Personal information
- Full name: Diego José Rangel Monge
- Date of birth: 23 June 1978 (age 47)
- Place of birth: Almendralejo, Spain
- Height: 1.82 m (5 ft 11+1⁄2 in)
- Position: Centre-back

Senior career*
- Years: Team / Apps / (Gls)
- 1995–1997: Extremadura B / 33 / (4)
- 1997: CF Extremadura / 1 / (0)
- 1997–1999: Real Madrid B / 22 / (0)
- 1999–2001: Valladolid B / 12 / (0)
- 2000–2001: → Don Benito (loan) / 28 / (0)
- 2001–2002: Logroñés / 20 / (0)
- 2003: Mérida / 12 / (1)
- 2003–2004: Palamós / 32 / (0)
- 2004–2005: Pájara Playas / 35 / (4)
- 2005–2006: Figueres / 35 / (2)
- 2006–2007: Huesca / 28 / (0)
- 2007–2009: Girona / 54 / (1)
- 2010: Atlético Ciudad / 10 / (0)
- 2010–2011: Extremadura UD / 25 / (0)
- 2011–2012: Llagostera / 17 / (2)
- Total:  / 364 / (14)

= Diego Rangel (footballer, born 1978) =

Spanish footballer

Diego José Rangel Monge (born 23 June 1978) is a Spanish retired professional footballer who played as a central defender.

==Football career==
Born in Almendralejo, Province of Badajoz, Extremadura, Rangel began his career with hometown club CF Extremadura. He made his only first-team – and La Liga – appearance on 13 October 1996 by playing the entirety of a 3–0 loss at Real Sociedad in a season that ended in relegation.

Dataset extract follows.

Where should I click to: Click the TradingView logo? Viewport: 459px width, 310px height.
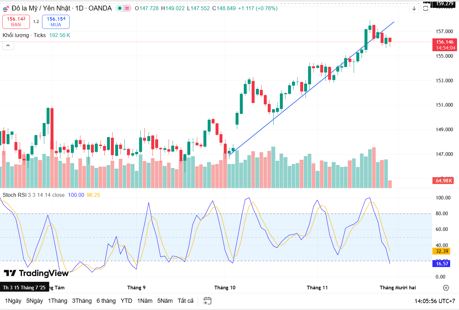click(37, 273)
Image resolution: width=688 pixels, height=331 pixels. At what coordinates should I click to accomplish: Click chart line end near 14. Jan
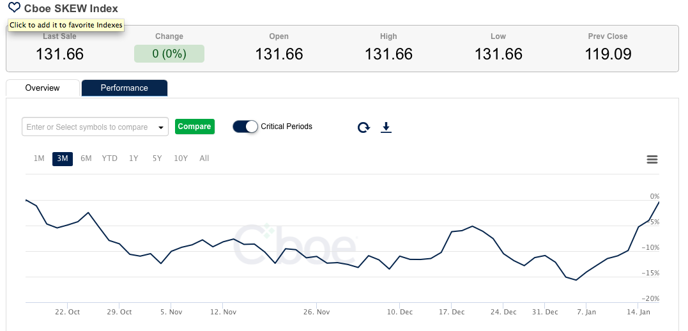click(x=659, y=203)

Subsequently, Rangel played eleven consecutive seasons in Segunda División B for Real Madrid Castilla, Real Valladolid Promesas, CD Don Benito, CD Logroñés, Mérida UD, Palamós CF, UD Pájara Playas de Jandía, UE Figueres and Girona FC. With the last of those clubs, he won the third-tier title in 2007–08, playing in the 1–0 aggregate final win over AD Ceuta in the playoffs.

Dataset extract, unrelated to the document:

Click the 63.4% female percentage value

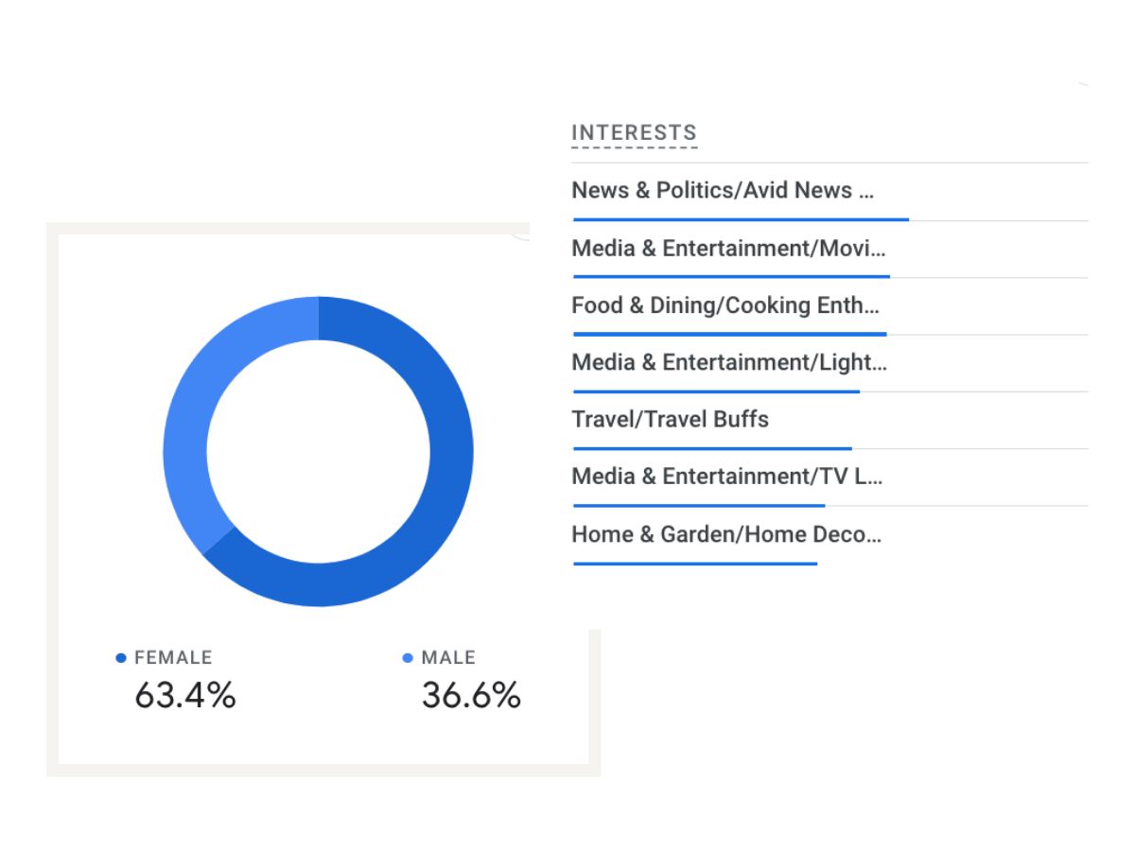pyautogui.click(x=185, y=696)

Having lost his place with the Catalans in the Segunda División, Rangel moved in February 2010 back to the division below with CF Atlético Ciudad. He moved in the summer to his birthplace's Extremadura UD, and then in July 2011 to UE Llagostera, concluding his career with 306 games and 10 goals in the third division.